*Source extract:*
Item 1. Description of Registrants Securities to be Registered.
Item 1 of the Form 8-A is hereby amended to include the following:
On June 20, 2008, the Registrant entered into an Agreement and Plan
of Merger (the Merger Agreement) with Credence Systems Corporation, a Delaware corporation (Credence), and Zoo Merger Corporation, a Delaware corporation and a wholly-owned subsidiary of the Registrant (Merger
Sub). Pursuant to the Merger Agreement, upon the terms and subject to the conditions thereof, Merger Sub will merge with and into Credence (the Merger) and Credence will become a wholly-owned subsidiary of the Registrant.
Concurrently with the execution of the Merger Agreement, the Registrants directors and executive officers entered into Stockholder Voting Agreements with Credence relating to the transactions contemplated by the Merger Agreement (the
Stockholder Voting Agreements).

*Given information:*
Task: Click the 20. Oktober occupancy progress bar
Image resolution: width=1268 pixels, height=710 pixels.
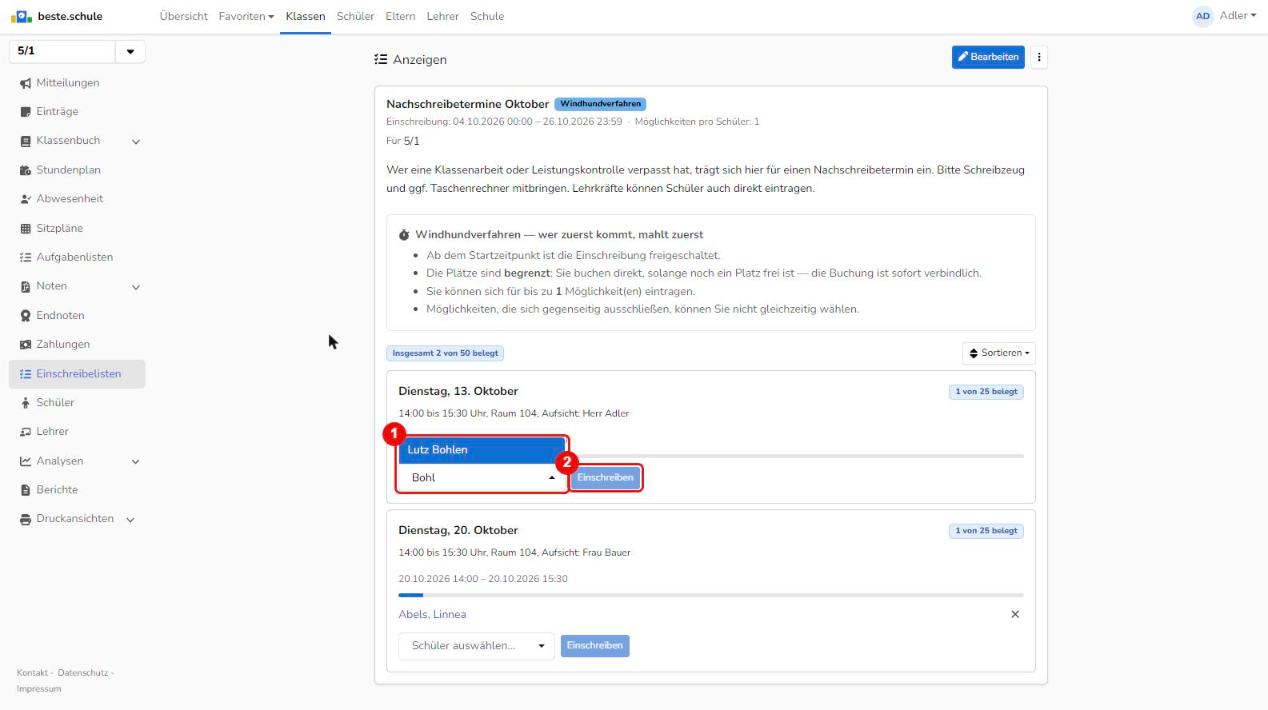Action: (711, 595)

*Directives:*
• A. Render this sentence from the Form 8-A amendment on the Credence merger into Spanish: "Pursuant to the Merger Agreement, upon the terms and subject to the conditions thereof, Merger Sub will merge with and into Credence (the Merger) and Credence will become a wholly-owned subsidiary of the Registrant."
• B. Proceed with the Form 8-A amendment on the Credence merger, picking up right after its final sentence.
The lines above can be set aside.

*Answers to the exercises:*
• A. Conforme al Acuerdo de Fusión, en los términos y con sujeción a las condiciones del mismo, Merger Sub se fusionará con Credence y quedará absorbida por esta (la Fusión), y Credence pasará a ser una subsidiaria de propiedad total del Registrante.

• B.
On June 20, 2008, prior to the execution of the Merger Agreement, the Registrant entered into an
amendment (the Rights Amendment) to the Rights Agreement (the Rights Agreement), dated as of April 30, 1999, between the Registrant and Computershare Trust Company, N.A. (as successor rights agent to BankBoston, N.A.),
as rights agent. The Rights Amendment, among other things, renders the Rights Agreement inapplicable to the Merger. The Rights Amendment provides, among other things, that none of (1) the approval, adoption, execution or delivery of the Merger
Agreement, (2) the consummation of the Merger, (3) the approval, execution or delivery of the Stockholder Voting Agreements or (4) the consummation of any of the transactions contemplated by the Merger Agreement or the Stockholder
Voting Agreements, will result in the rights becoming exercisable or in Credence or its affiliates and associates being deemed an Acquiring Person under the Rights Agreement.
A copy of the Rights Amendment is attached hereto as Exhibit 4.5 and is incorporated herein by reference. The foregoing description of the Rights Amendment does not purport to be complete and is qualified in its
entirety by reference to the Rights Amendment.
Item 2. Exhibits.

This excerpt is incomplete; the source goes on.